■ Task instructions: Scan the records for the line containing "Következő (33, 2254)". From there through the last line, write out each line exactly.

(Stored data entries)
········

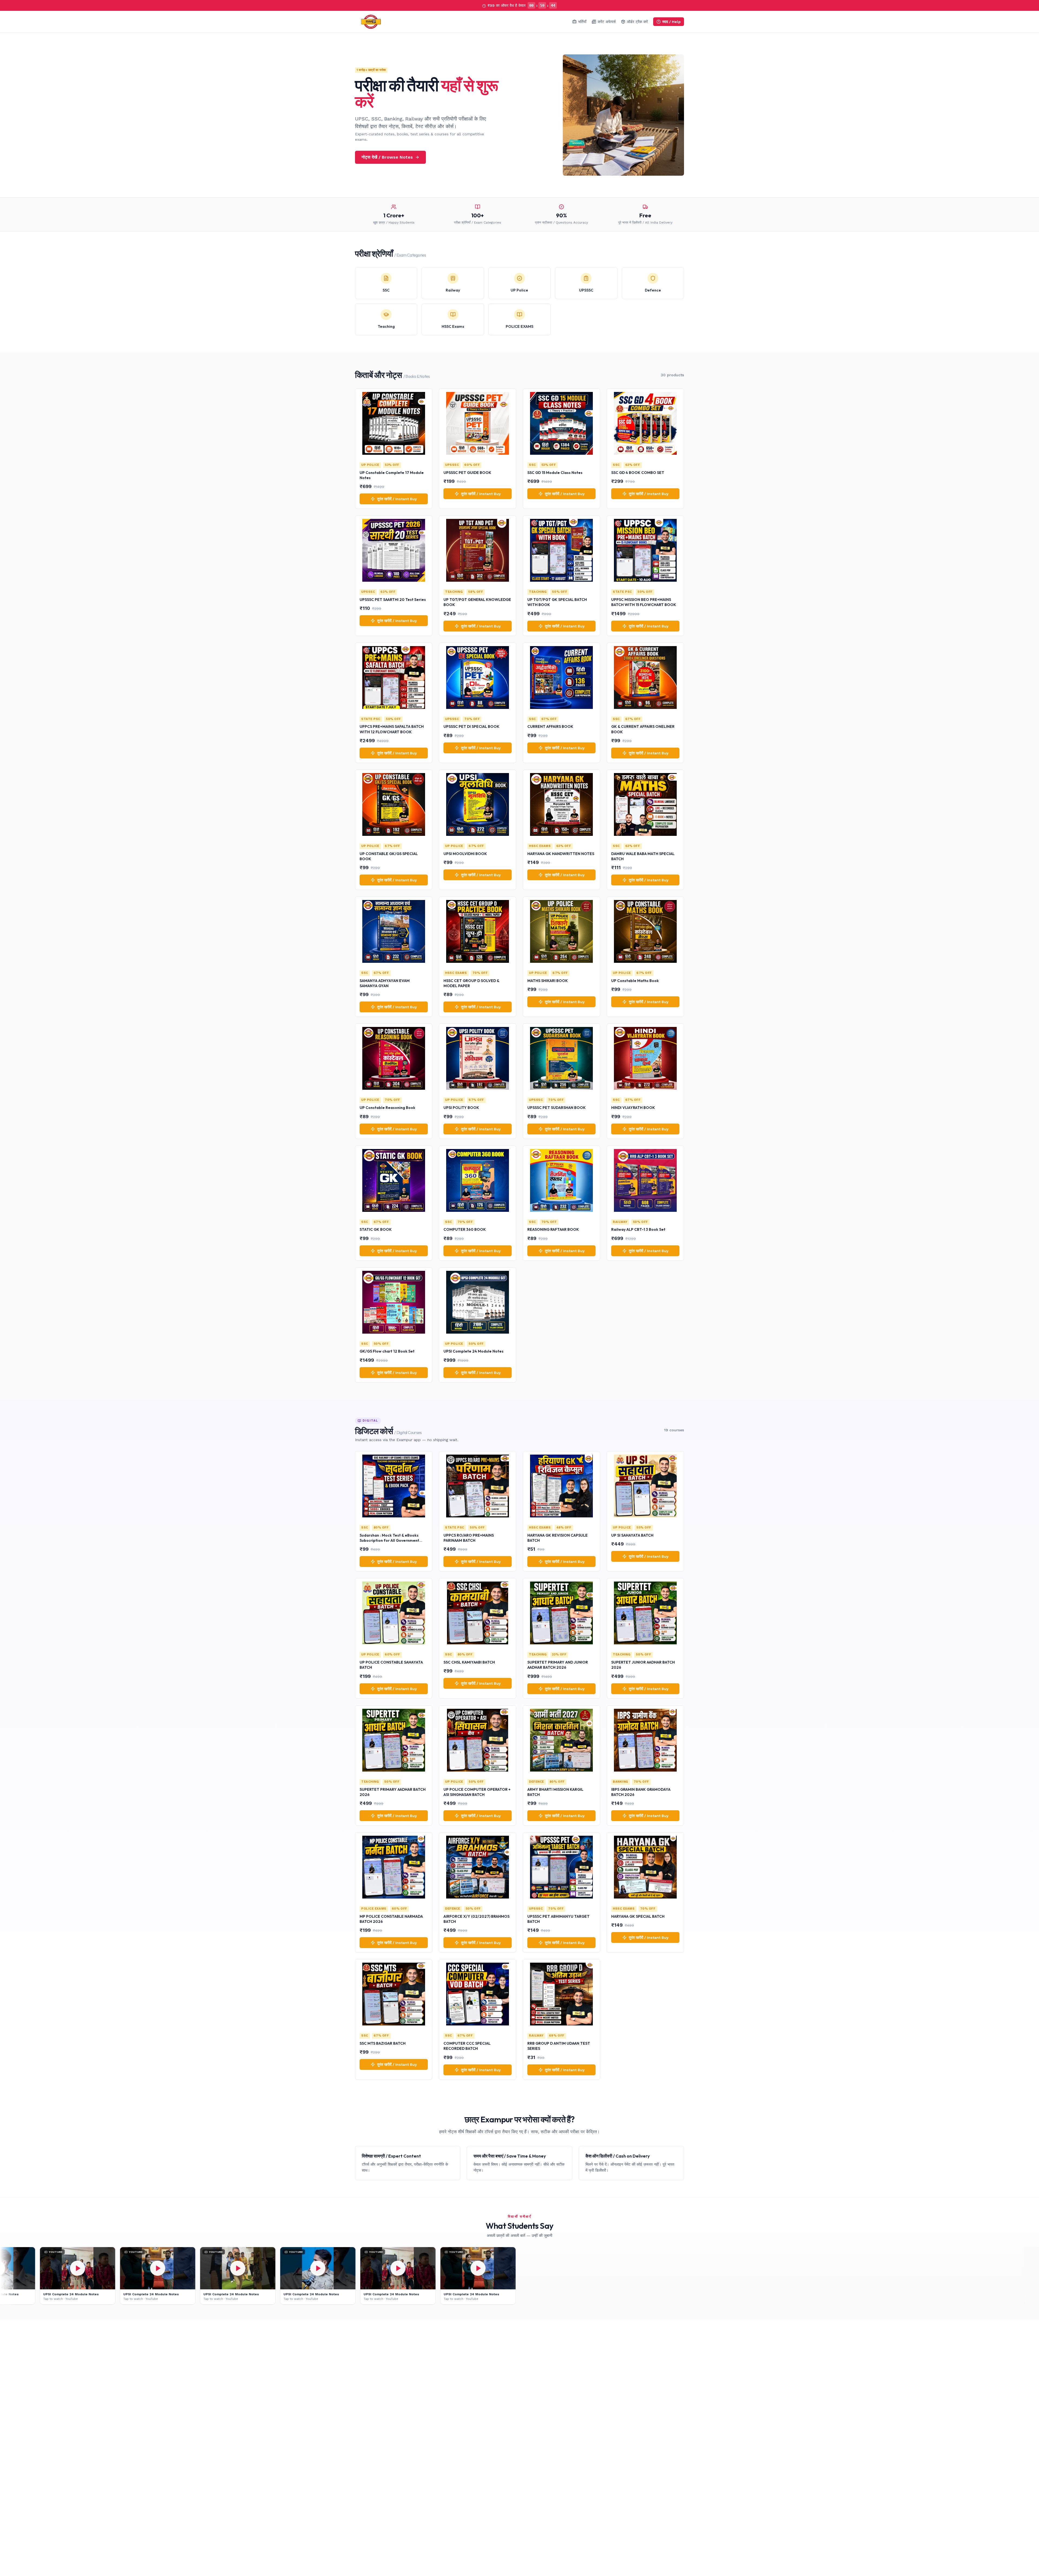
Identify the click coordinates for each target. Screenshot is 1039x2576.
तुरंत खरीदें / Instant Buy (397, 499)
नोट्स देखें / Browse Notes (387, 157)
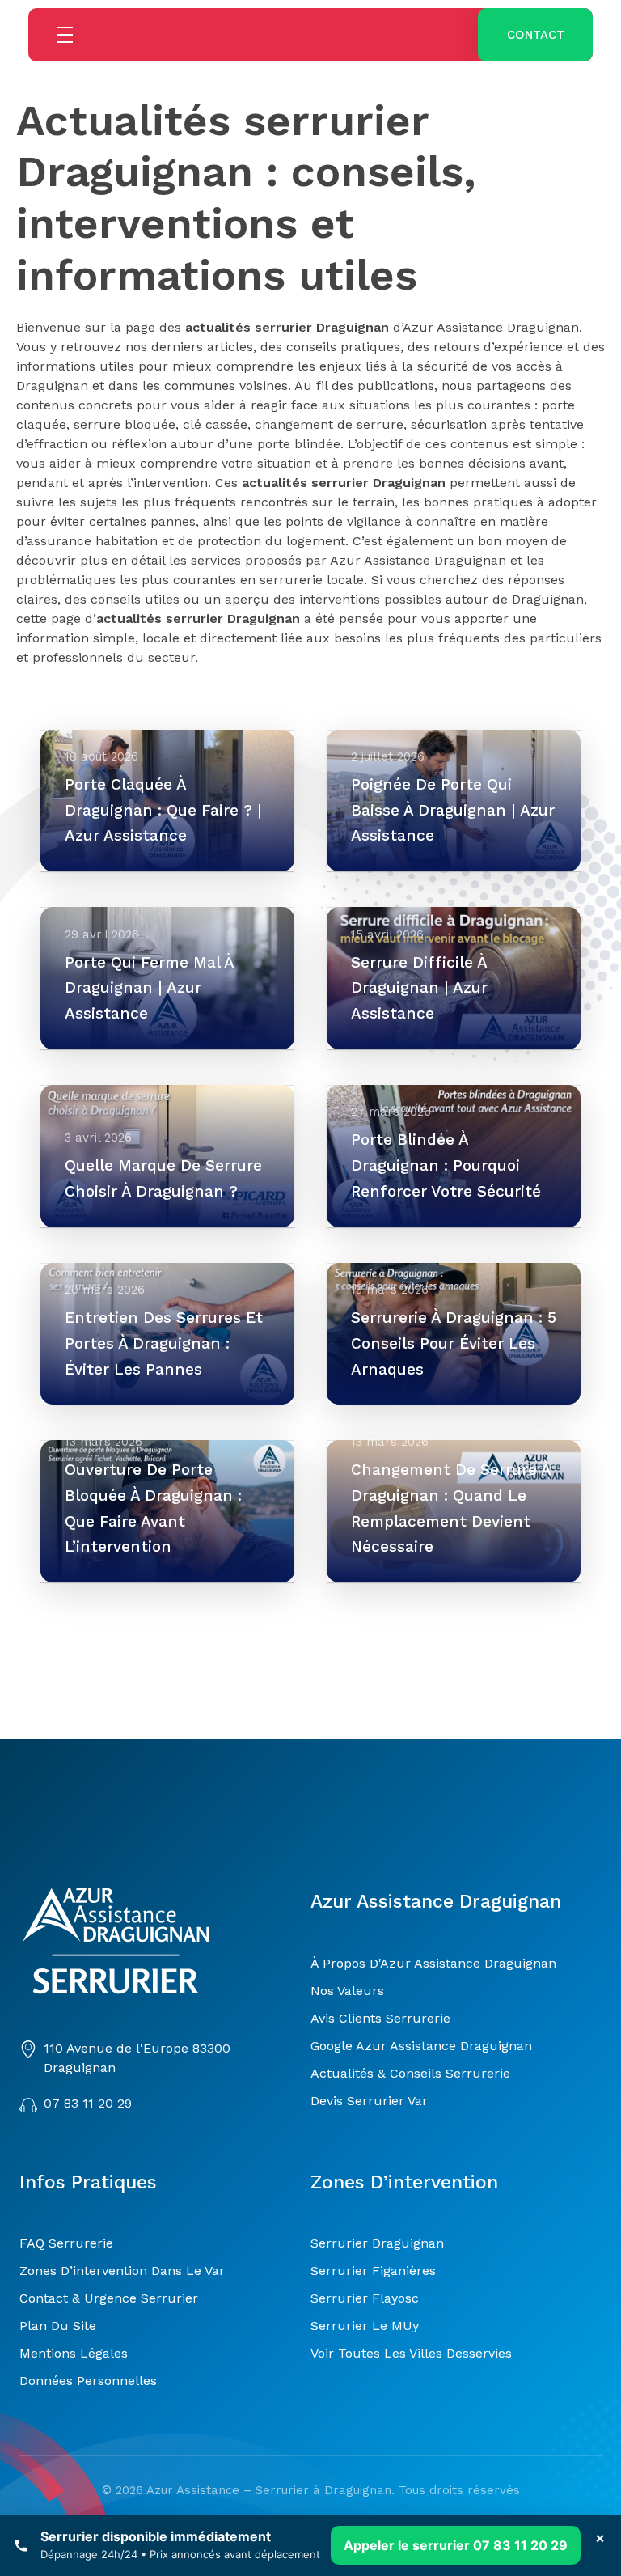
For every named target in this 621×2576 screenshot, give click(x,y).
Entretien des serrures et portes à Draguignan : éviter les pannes (164, 1343)
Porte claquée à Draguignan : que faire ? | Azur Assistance (163, 810)
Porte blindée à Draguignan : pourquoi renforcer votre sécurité (446, 1165)
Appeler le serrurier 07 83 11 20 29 (456, 2545)
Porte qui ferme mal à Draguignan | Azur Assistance (149, 988)
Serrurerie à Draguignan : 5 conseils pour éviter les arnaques (453, 1343)
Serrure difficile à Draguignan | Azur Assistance (419, 988)
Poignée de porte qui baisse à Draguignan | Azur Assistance (453, 810)
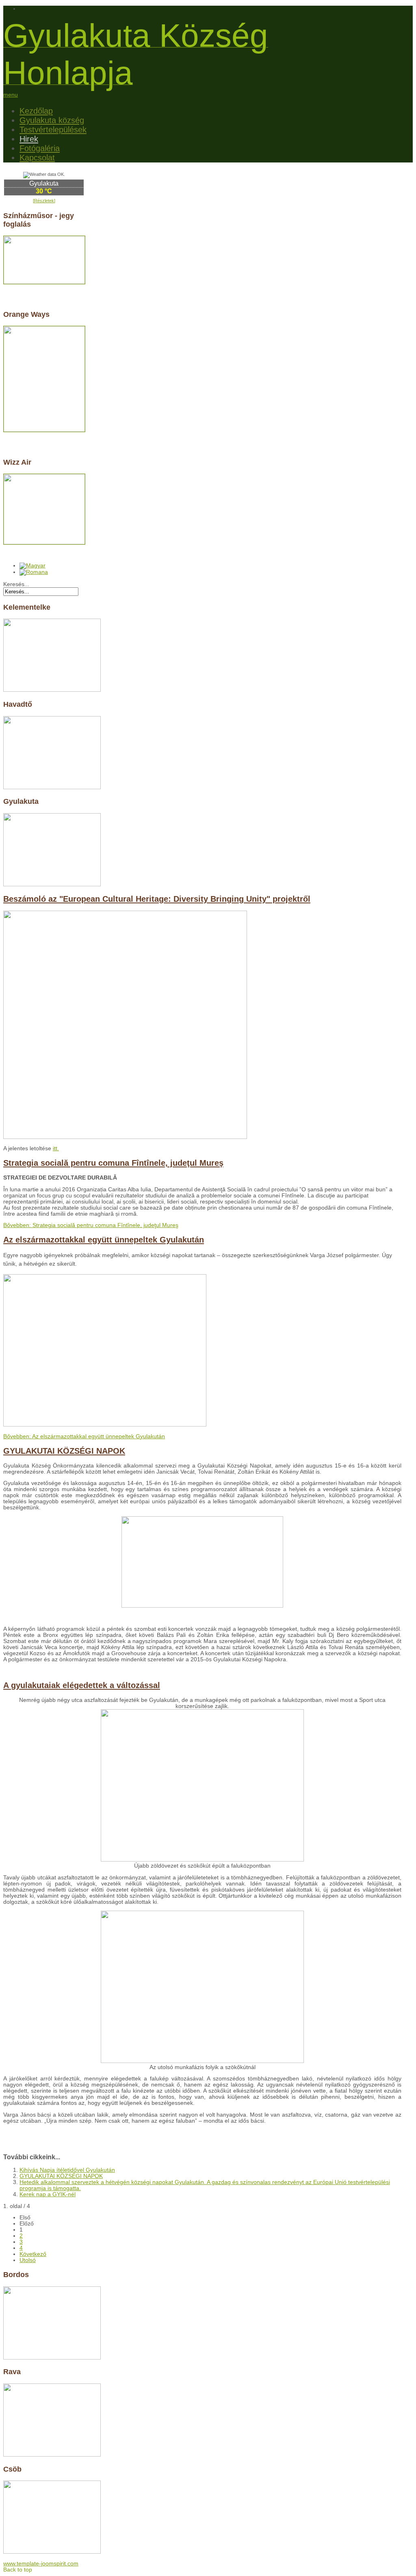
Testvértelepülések (53, 129)
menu (10, 95)
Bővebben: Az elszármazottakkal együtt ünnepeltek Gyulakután (84, 1436)
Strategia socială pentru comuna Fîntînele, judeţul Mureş (113, 1162)
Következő (33, 2254)
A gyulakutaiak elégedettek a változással (81, 1685)
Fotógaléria (40, 148)
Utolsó (28, 2260)
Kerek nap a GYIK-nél (48, 2194)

········

■ Task output:
Következő (33, 2254)
A gyulakutaiak elégedettek a változással (81, 1685)
Fotógaléria (40, 148)
Utolsó (28, 2260)
Kerek nap a GYIK-nél (48, 2194)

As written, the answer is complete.